A vida é o mar onde todos os desejos se encontram e se afogam

A vida é o mar onde todos os desejos se encontram e se afogam

quinta-feira, 31 de março de 2011

Boneca da peça



Eu era apenas uma garota cheia de dentes brancos
Com meias grandes e cabelos curtos cobrindo os olhos astutos
Apenas um par de pés afundando no gelo do asfalto
O vento esvoaçando minhas pesadas vestes
Quando minhas pernas curtas tentavam grandes passadas

Era apenas uma canção uivando na mata do sertão
Uma borboleta em meio à estrada, prédios e caminhões
Fios de cores hamônicos entre tecidos ásperos

E saltitava entre as terras barrentas como se sob as nuvens
Fosse encontrar sabão, trazendo para o peito os chiados dos animais
Gritando de revolta quando se estufava o ventre, rugindo entre dentes
os sentidos mais profundos, libertando-os com grandes e graves risos

Eu era apenas dois dedos no urso de pano, fazendo-o entrar num salão
E explodir em brandos seus sonhos mais loucos, apenas a voz estrunchada, meiga
ou calma, a voz de um personagem na tv.

Eu sempre fui uma atriz num palco grande demais para me perceber.

Miragem



Êxtase!É tua miragem aparecendo nas minhas sombrias manhãs
Vento forte, neve caindo, teus pés a correr pelo deserto branco de algodão
As ondas dos teus cabelos afogando o semblante de teu sorriso
Movimento repartido, apagado nas sombras da janela de grade.

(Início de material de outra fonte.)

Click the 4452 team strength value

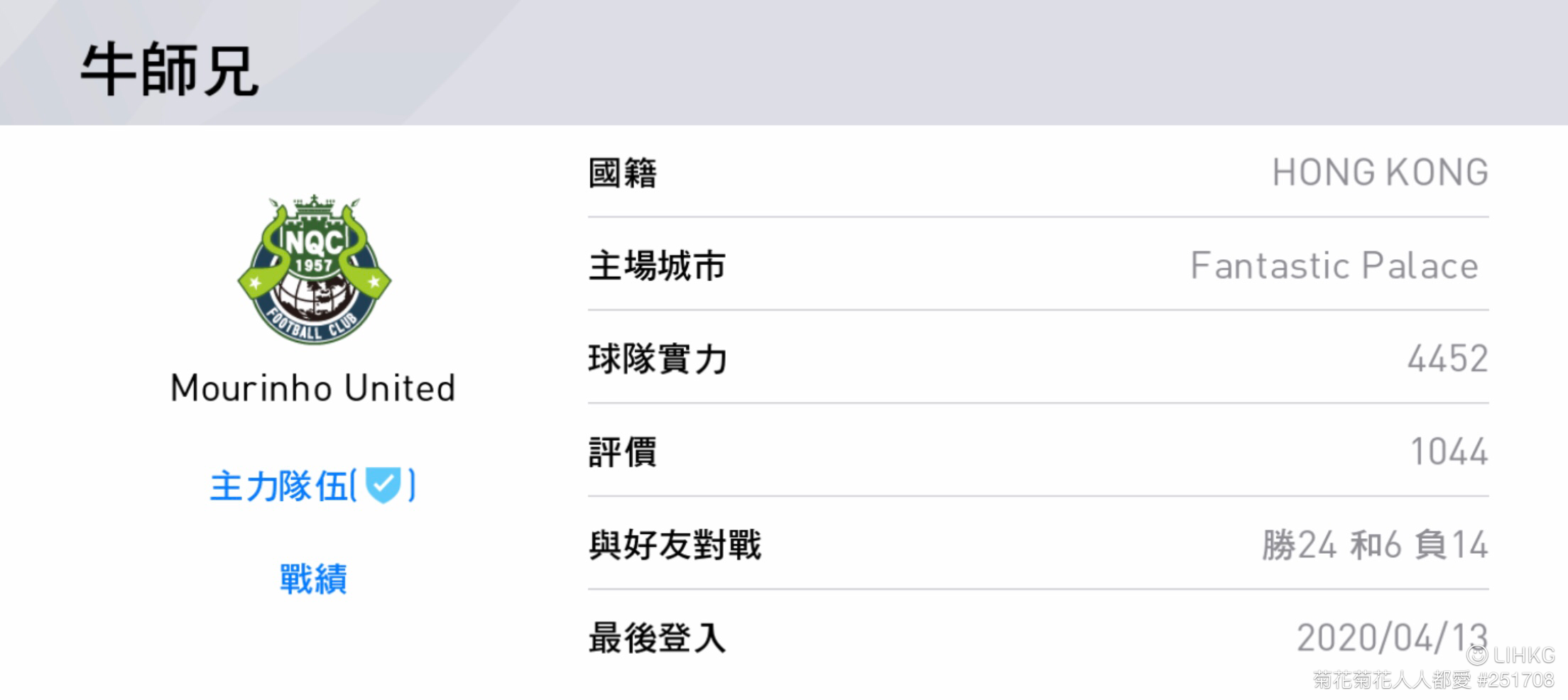[x=1448, y=359]
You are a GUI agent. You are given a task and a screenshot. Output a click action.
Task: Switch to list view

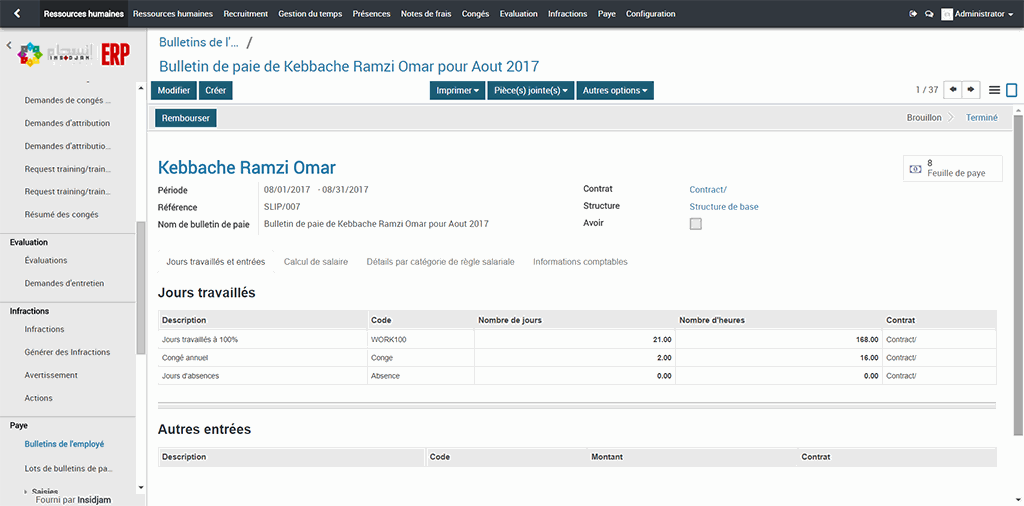pyautogui.click(x=994, y=90)
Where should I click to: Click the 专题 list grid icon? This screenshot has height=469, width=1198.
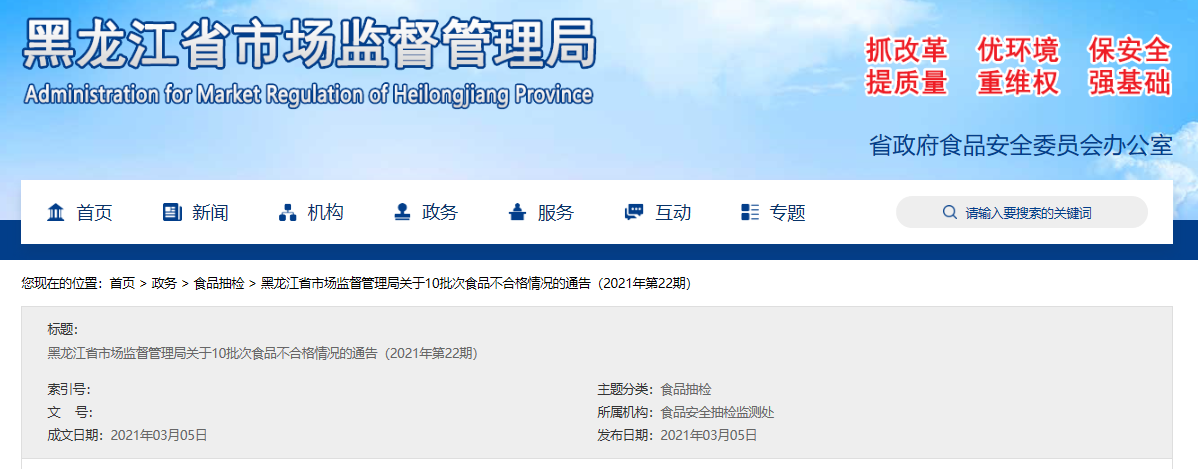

Suspiro na tentativa de recobrir algum refrescor na noite de fogo
Queimando toda sua beleza e transformando a miragem em águas
Que deslizaram sobre meu semblante seco.

E quando o peso da vida me recai sobre as palpebras
Reencontrar no sono teu olhar de fogos explodindo em cores no céu preto
Tornando-o arco-ires em meio a trovoadas dos meus nebulosos dias

Redemoinho de tensões, me espeta o peito a vontade de criar asas
Revolver meus passos e encontrar permissão para reviver-te
Mas aonde estás?Fui no jardim e ele se tornou pedra de asfalto
Não havia mais cheiro de terra gelada, minhas mãos já eram gastas
E não havia nem caminho, nem sorriso, nem fulgor
Eram apenas o que eram, e o que eram era mais forte do que se tornou.

Não há mais miragem em minhas noites, o sonho se desfez quando abri os olhos
Nada fora tão êxtasiante no passado, era apenas eu que instalei o êxtase onde havia dor.